• Ejercicios
**a.** Responde estas preguntas sobre el fragmento acerca de la investigación del detective Pat Kane:
(i) ¿A quién no encontraba Kane por ninguna parte?
(ii) ¿Quién repetía a Kane que esa persona debía de estar muerta?
(iii) ¿Cómo se llama la esposa de Kane?
**b.** Escribe la continuación del fragmento sobre la investigación del detective Pat Kane a partir de su última oración.

• Fragmento original
::::::::

Naturalmente, Richard oyó estos tambores que sonaban con fuerza en la selva del hampa.
La investigación del detective Pat Kane no conducía a nada. No encontraba por ninguna parte a Danny Deppner. Barbara Deppner no había recibido ninguna noticia suya, y repetía a Kane que debía de estar muerto, que Richard Kuklinski lo habría matado, sin duda. Pero no había ninguna prueba de esto, ningún cadáver, nada.
Pero el detective Kane seguía creyendo que Richard era un frío asesino a sueldo, un maestro del crimen capaz de cometer asesinatos impunes. Todo esto afectaba mucho al joven Kane. Aquello estaba derrumbando su fe en los conceptos del bien y de la justicia. Empezaba a beber más de lo conveniente. Sus relaciones con su esposa, Terry, se estaban volviendo tensas. Hasta sus colegas opinaban que «daba más importancia a aquel asunto de la que tenía en realidad».

::::::::

• Datos extraídos
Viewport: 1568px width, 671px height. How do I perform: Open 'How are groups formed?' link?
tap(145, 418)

::::::::

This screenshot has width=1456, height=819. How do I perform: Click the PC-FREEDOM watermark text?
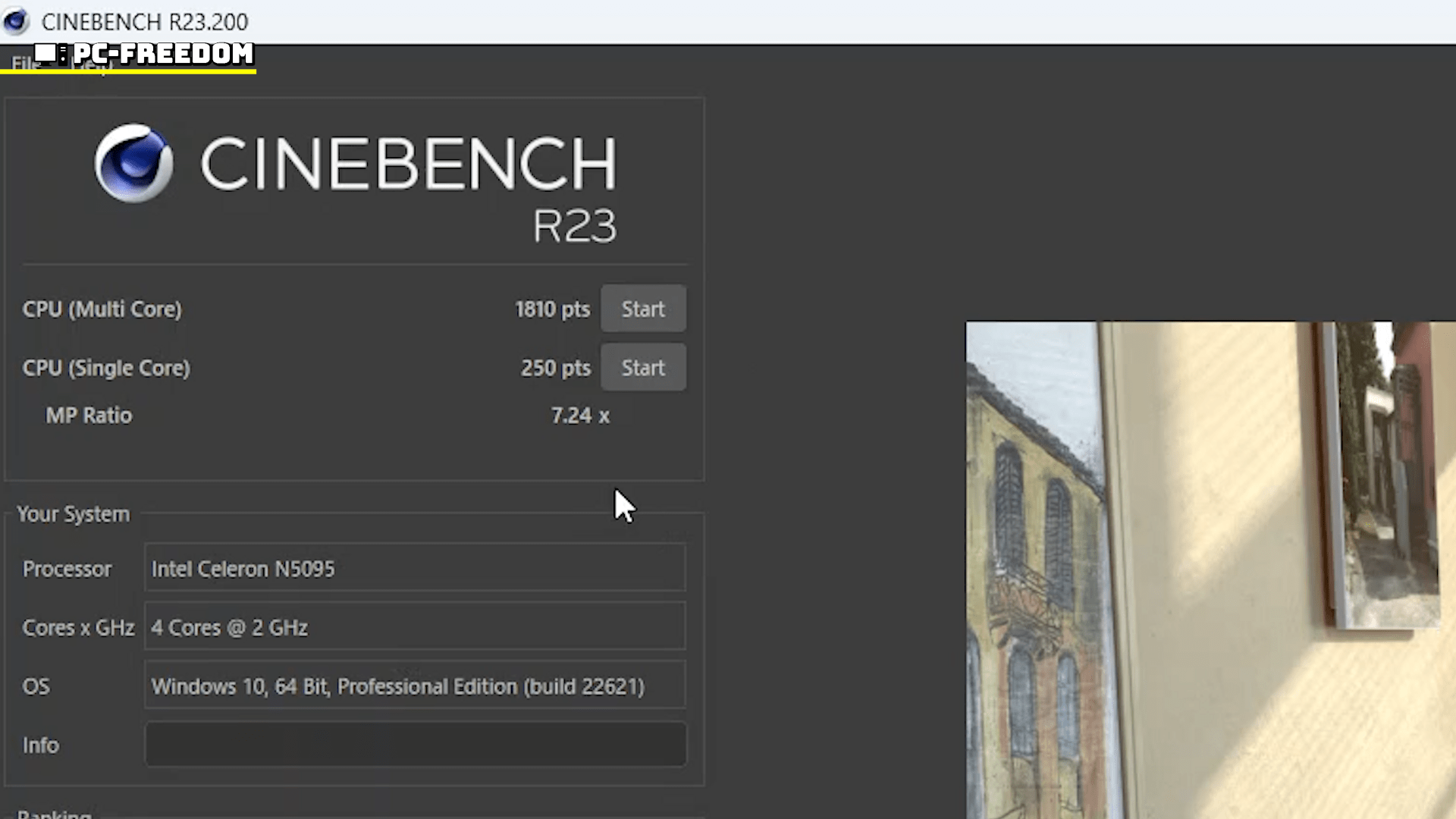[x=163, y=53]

::::::::

• Respuestas
**a.**
(i) A Danny Deppner.
(ii) Barbara Deppner.
(iii) Terry.

**b.**
Pero Kane no estaba dispuesto a rendirse. Siguió trabajando en el caso sin descanso, siguió estudiando la mentira descarada, insidiosa, que era, según creía, la vida de Richard Kuklinski. Kane sabía que a Richard lo apreciaban sus vecinos, que lo consideraban un buen padre de familia. Sabía también que iba a misa todos los domingos, que hasta ejercía de sacristán en la iglesia. Pero estaba convencido de que Richard era un monstruo, un agente del mismo diablo, disfrazado de padre de familia. Kane era hombre religioso, creía fervorosamente en la Iglesia católica y en todas sus enseñanzas y preceptos. Estaba seguro de que Dios le había encomendado la misión de poner fin a la carrera sangrienta de Richard Kuklinski, una misión en la que él no podía fracasar.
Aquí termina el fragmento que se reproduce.